Philosophy Tuesday

August 4, 2015

This is a philosophical statement. It is intended to spark thinking and examining.

When we talk about our identity – the bits of ourselves we call “me” – speaking of it as a unified whole is a bit of a misnomer. Just as “the” internet is actually a “network of networks”, our identity is actually an identity of identities.

It is not singular. It is a multitude of identities that are all glommed together and combine to form how we relate to the world at large and how we act within it.

This conglomeration doesn’t always produce the same results. Many of our identities have bits that are contradictory to each other. Others, while not necessarily at odds, nevertheless differ. In certain situations, one identity may wield its influence to a much greater extent than another, producing different reactions and different behaviour. And not all identities hold the same strength. Certain identities (we could call them core identities) loom pretty large and they make their presence known quite often, guiding the action.

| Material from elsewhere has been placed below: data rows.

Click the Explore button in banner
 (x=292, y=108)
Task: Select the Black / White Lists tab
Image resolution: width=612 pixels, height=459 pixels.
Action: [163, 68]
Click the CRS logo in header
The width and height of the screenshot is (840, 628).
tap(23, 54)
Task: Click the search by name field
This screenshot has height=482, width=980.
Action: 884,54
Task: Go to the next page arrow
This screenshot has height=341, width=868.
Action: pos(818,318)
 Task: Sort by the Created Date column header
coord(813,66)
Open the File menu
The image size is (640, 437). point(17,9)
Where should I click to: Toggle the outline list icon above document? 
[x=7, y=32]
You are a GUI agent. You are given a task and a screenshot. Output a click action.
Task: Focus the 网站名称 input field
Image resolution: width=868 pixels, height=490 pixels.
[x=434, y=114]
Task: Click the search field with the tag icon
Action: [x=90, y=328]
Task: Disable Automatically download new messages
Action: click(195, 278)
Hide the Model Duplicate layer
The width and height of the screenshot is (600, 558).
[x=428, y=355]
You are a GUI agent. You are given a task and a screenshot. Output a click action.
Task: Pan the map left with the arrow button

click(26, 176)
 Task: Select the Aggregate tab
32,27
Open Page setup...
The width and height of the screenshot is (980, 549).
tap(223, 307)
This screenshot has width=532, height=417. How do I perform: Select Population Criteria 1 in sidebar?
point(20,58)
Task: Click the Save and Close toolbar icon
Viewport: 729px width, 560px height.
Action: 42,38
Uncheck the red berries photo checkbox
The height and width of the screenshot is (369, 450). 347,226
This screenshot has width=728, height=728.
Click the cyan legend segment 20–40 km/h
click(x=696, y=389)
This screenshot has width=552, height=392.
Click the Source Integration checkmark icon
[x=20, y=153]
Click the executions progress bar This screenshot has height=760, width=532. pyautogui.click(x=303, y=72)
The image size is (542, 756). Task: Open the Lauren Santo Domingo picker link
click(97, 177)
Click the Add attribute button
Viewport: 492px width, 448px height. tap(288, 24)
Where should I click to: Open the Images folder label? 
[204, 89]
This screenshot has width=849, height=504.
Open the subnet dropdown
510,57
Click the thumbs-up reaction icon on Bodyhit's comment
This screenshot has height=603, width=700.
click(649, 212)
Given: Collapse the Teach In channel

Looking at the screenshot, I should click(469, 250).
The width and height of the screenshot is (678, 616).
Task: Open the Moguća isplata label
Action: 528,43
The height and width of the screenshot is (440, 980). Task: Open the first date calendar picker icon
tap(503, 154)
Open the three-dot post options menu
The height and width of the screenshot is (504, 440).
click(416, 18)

Yet even with those overarching identities there are times where we may look at our behaviour and wonder what’s going on, given how it seems to be at odds with who we think or say we are…

The notion of “Who we are” starts to get a bit more complex.

What can become part of our identities is also very diverse, open to a wide range of themes and concepts. Some are personal, such as how we be in the world: being nice, being smart, being independent, being strong, being right, etc. Some are built around values*: fairness, ecology, family, kinship, self-preservation, growth, might makes right, individualism, etc. Others, many, are shared constructs built around a whole panoply of things and motifs: music, sports, products, religion, activity, wealth, ideology, world views, cultural groupings; and social groups and views: class, gender, orientation, employment, and more. Hyper-social constructs abound too: local, regional, and country identities.

They’re all up there, all lending their influence to creating your identity of the moment.

Some are well known to us. We could sit and write them down.

Others are more hidden from our everyday view – though they may be well on display and known by those around us.

When we get our own richness of identity, we gain access to examining and developing a deeper understanding of ourselves. Becoming present to our identities as identities gives us access to choosing who we want to be.

Even better, when we see our own richness, we become resilient to reducing others to a one-note character.